• [TEXT]
======

Published on September 4, 2020 by Aysha M.
NASA

By now it is quite well-known that additive manufacturing is widely used in the aerospace sector. From fully 3D printed rockets by Relativity Space to tiny 3D printed satellites ready to be launched into orbit, we constantly learn about more and more companies adopting additive manufacturing technologies for space-related purposes. Undoubtedly, NASA is an important player on this arena.  Recently,  it was announced that their Marshall Space Flight Center (MSFC) has awarded KULR Technology Group a contract to build 3D printed battery systems for manned and robotic space applications.

Based in San Diego, California, KULR Technologies develops next-generation carbon fiber thermal management technologies for batteries and electronic systems. KULR solutions are mostly used in sectors such aerospace, electronics, and electric vehicle production. In June 2020 the company developed a PPR (passive propagation resistant) battery design for space applications. And a few days ago, KULR told the public the big news – NASA wants them to build 3D printed batteries, in space.

======

• [COLLECTED MATERIAL]
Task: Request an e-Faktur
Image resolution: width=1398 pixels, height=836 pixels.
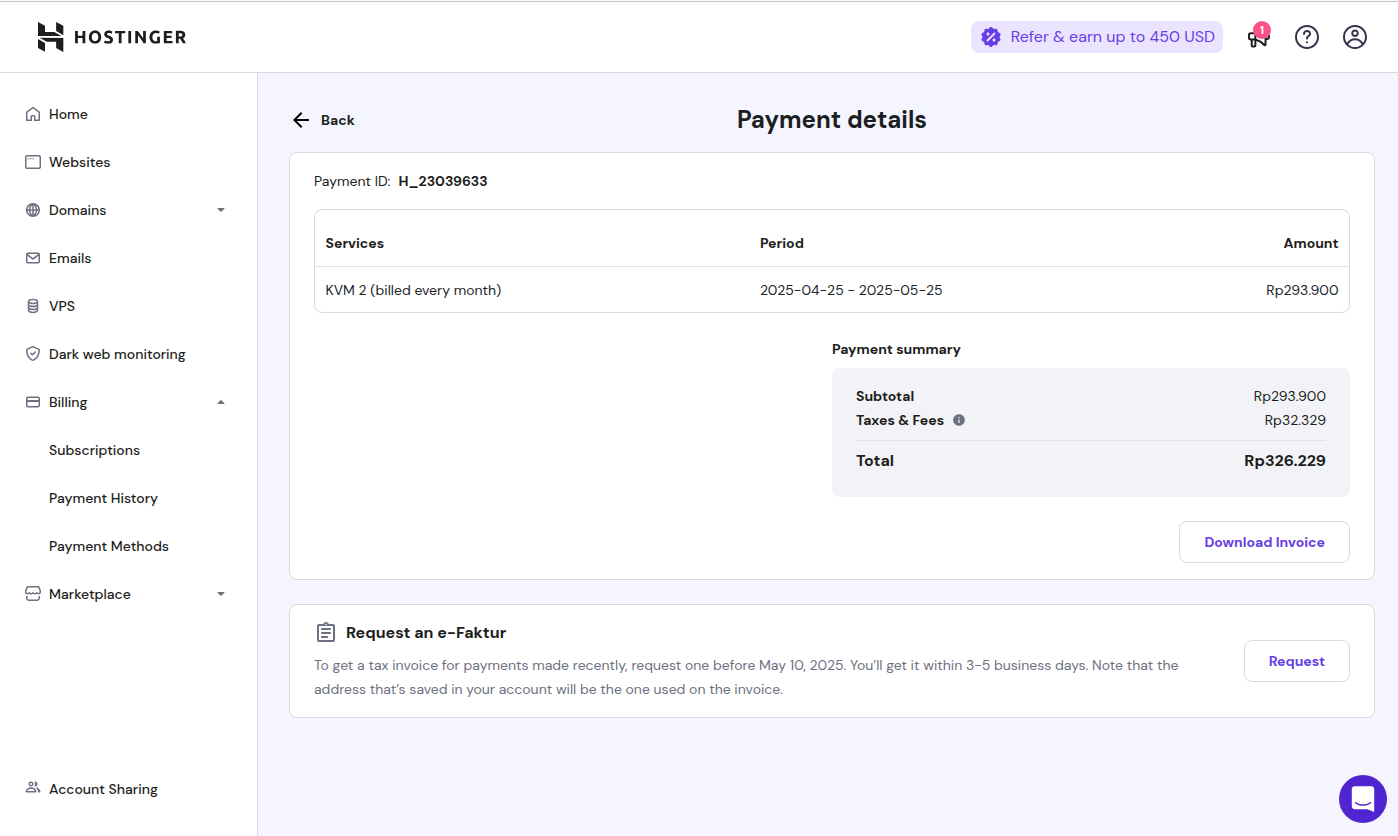Action: [x=1296, y=661]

======

• [EXERCISE 1]
Reproduce the passage from the article on NASA's 3D printed battery contract, starting with "Based in San" and going on through "batteries, in space.".
• [EXERCISE 2]
Carry on the article about KULR's NASA contract for 3D printed batteries from the point where it stops.

• [RESPONSE 1]
Based in San Diego, California, KULR Technologies develops next-generation carbon fiber thermal management technologies for batteries and electronic systems. KULR solutions are mostly used in sectors such aerospace, electronics, and electric vehicle production. In June 2020 the company developed a PPR (passive propagation resistant) battery design for space applications. And a few days ago, KULR told the public the big news – NASA wants them to build 3D printed batteries, in space.

• [RESPONSE 2]
NASA

Image credits: NASA

NASA’s expertise combined with KULR’s proficiency in designing PPR battery packs establishes the pinnacle in safe battery power systems manufactured in outer space. According to NASA MSFC Deputy Chief Technologist, John Carr, “NASA employs highly rigorous assurance and safety standards, especially for our man-rated technologies. KULR’s PPR design solution for future manned and unmanned space missions is an ideal fit for mass design, flexibility and cost, all the while maintaining this safety rigor through battery risks such as thermal runaway.” 

Apart from meeting the safety standards, an important advantage of 3D printing KULR’s PPR batteries in space is a significantly lower cost of battery pack transportation, particularly for the upcoming Artemis missions. NASA’s Artemis mission is a lunar exploration program which includes sending the first woman and the next man to surface of the Moon within the next few years. In addition, the ability to 3D print batteries in space would allow for more extended missions.

NASA

NASA’s Artemis mission. (Image credits: NASA)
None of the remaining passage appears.